According to data from Marsh Cyber, rates have been falling since Q3 2023.
“This is the underpinning inflection point that I think we're finding ourselves in the US where rates are coming down, and coverage is expanding, carriers can't really underwrite to it that well, and limits are going up. That's a bad recipe,” a source said.
New ways to meet targets
Sources suggested that market maturation is another reason cyber underwriters are no longer able to maintain that same level of growth. Projections will naturally have to decrease as the baseline number of companies that purchase cyber insurance becomes higher, sources explained.
They added that the sector would never be able to grow by the same kind of outsized percentages as in the hard market.
Furthermore, SME take-up of cyber insurance is very low and that doesn’t look likely to change.
This is partly due to a perception problem, a source said. “Cyber is still not seen as an essential buy, and generally when conditions harden, cyber is always seen as the one [product] that can be thrown out.”
Similarly, sources noted that with no regulatory obligation to buy cyber insurance, educating SMEs and providing the right product is “critical” to grow that market.
In the Swiss Re report, Tobler agreed, stating: "The largest potential lies in the SME opportunity: To strengthen resilience against cyber threats, the insurance industry must not only broaden its geographic footprint, but also tailor risk transfer products and services to the specific needs of this client segment and find efficient ways to distribute them."
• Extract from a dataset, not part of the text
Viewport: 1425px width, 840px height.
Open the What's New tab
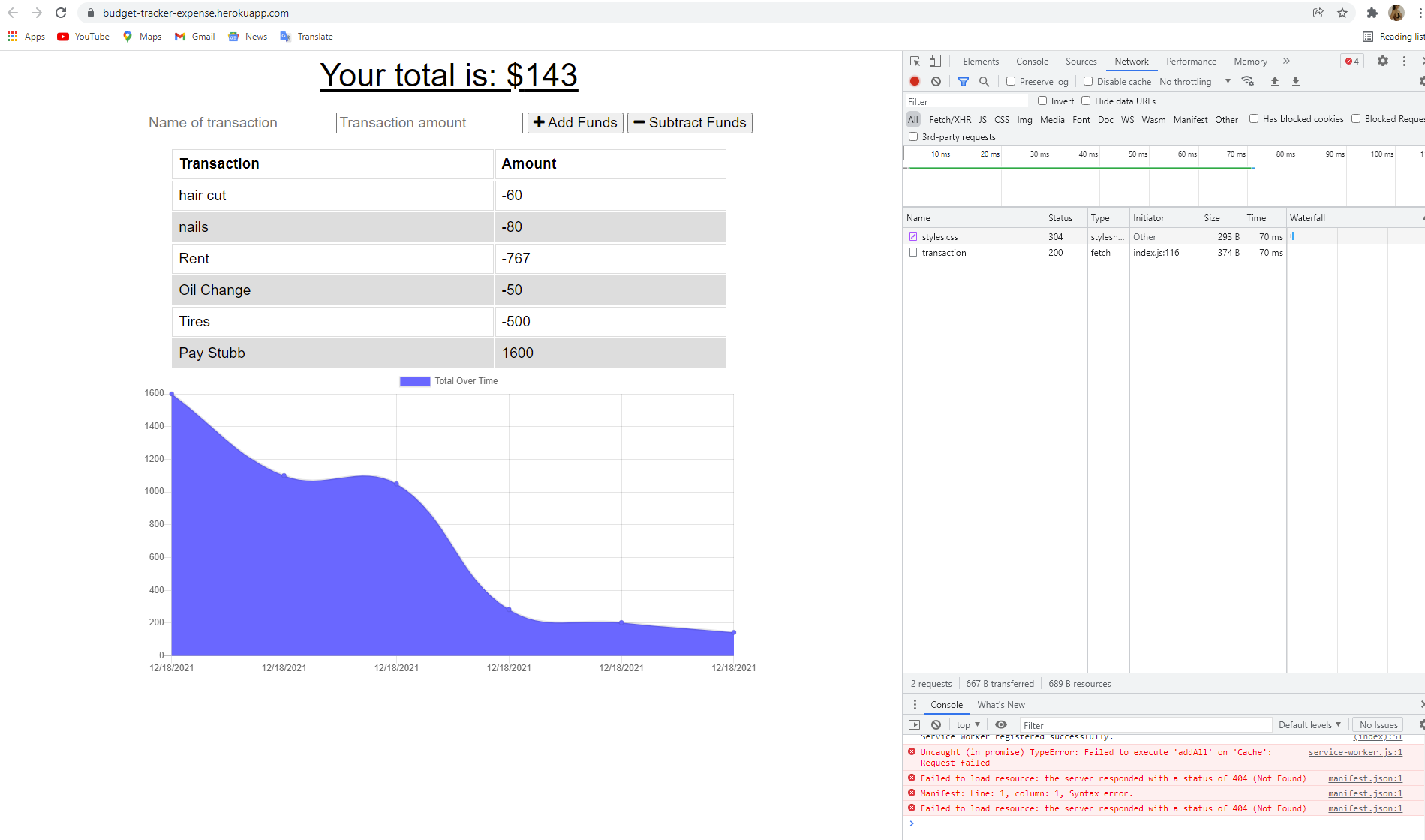(1001, 704)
Other sources said that if that market wants to make sure those growth targets are hit, it needs to make the cyber product easier to trade.
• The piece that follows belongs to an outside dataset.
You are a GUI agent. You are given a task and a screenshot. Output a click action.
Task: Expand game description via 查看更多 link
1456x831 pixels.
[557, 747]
It was also suggested that a significant cyber event could turn the tide on SME cyber take-up, as companies may be frightened into purchasing cover.
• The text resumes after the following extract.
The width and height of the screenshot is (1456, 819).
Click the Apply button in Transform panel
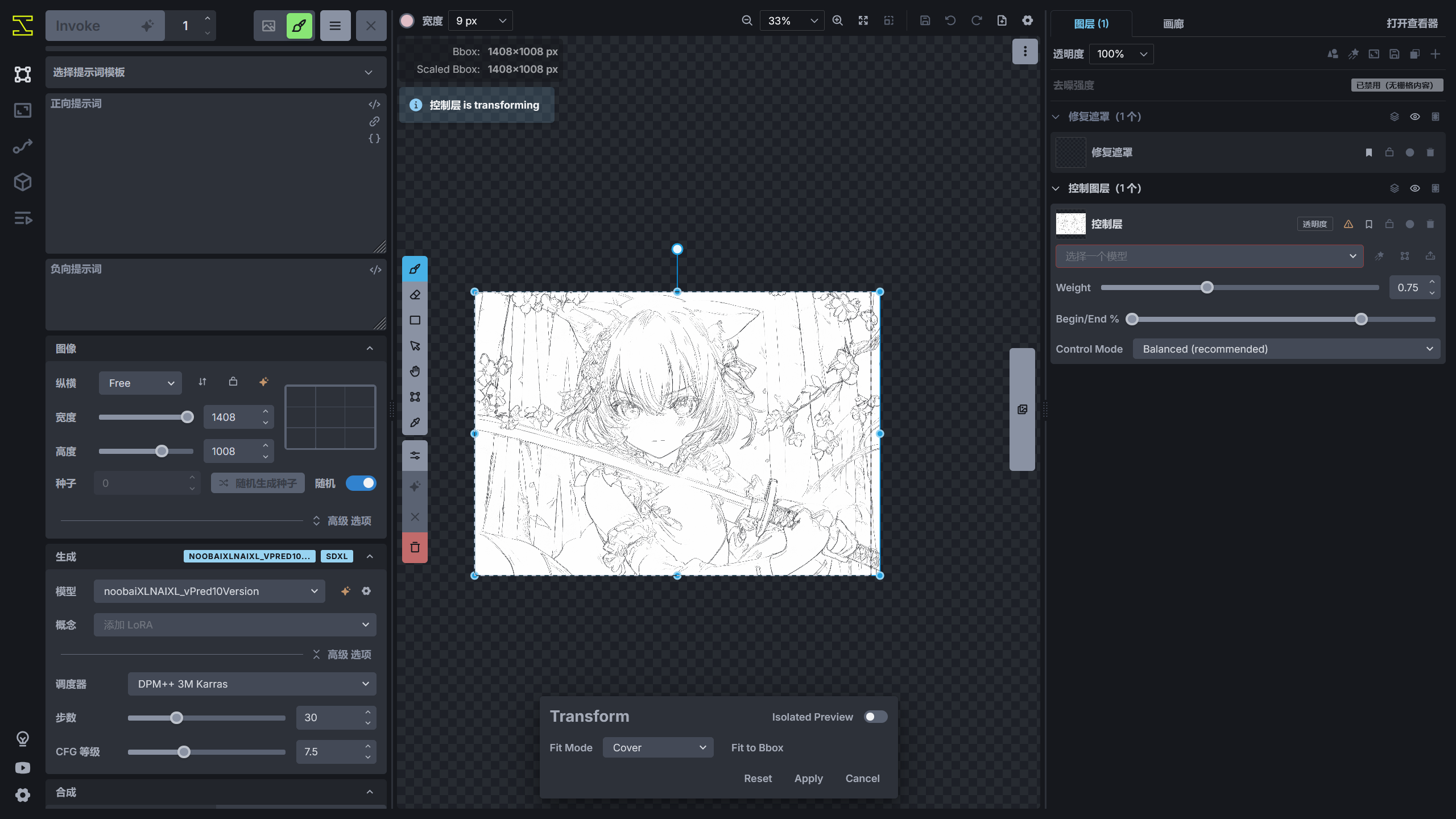point(808,778)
This year saw several significant cyber events such as Change Healthcare, CDK and most notably the CrowdStrike outages.
Sources said that there was an opportunity for the recent events to change the perception of the necessity for cyber coverage, but ultimately perceptions remained unchanged.
Ultimately, though, sources stressed that even in the case that the double-digit growth targets laid out for 2025 are not met, there is still “huge opportunity” in cyber.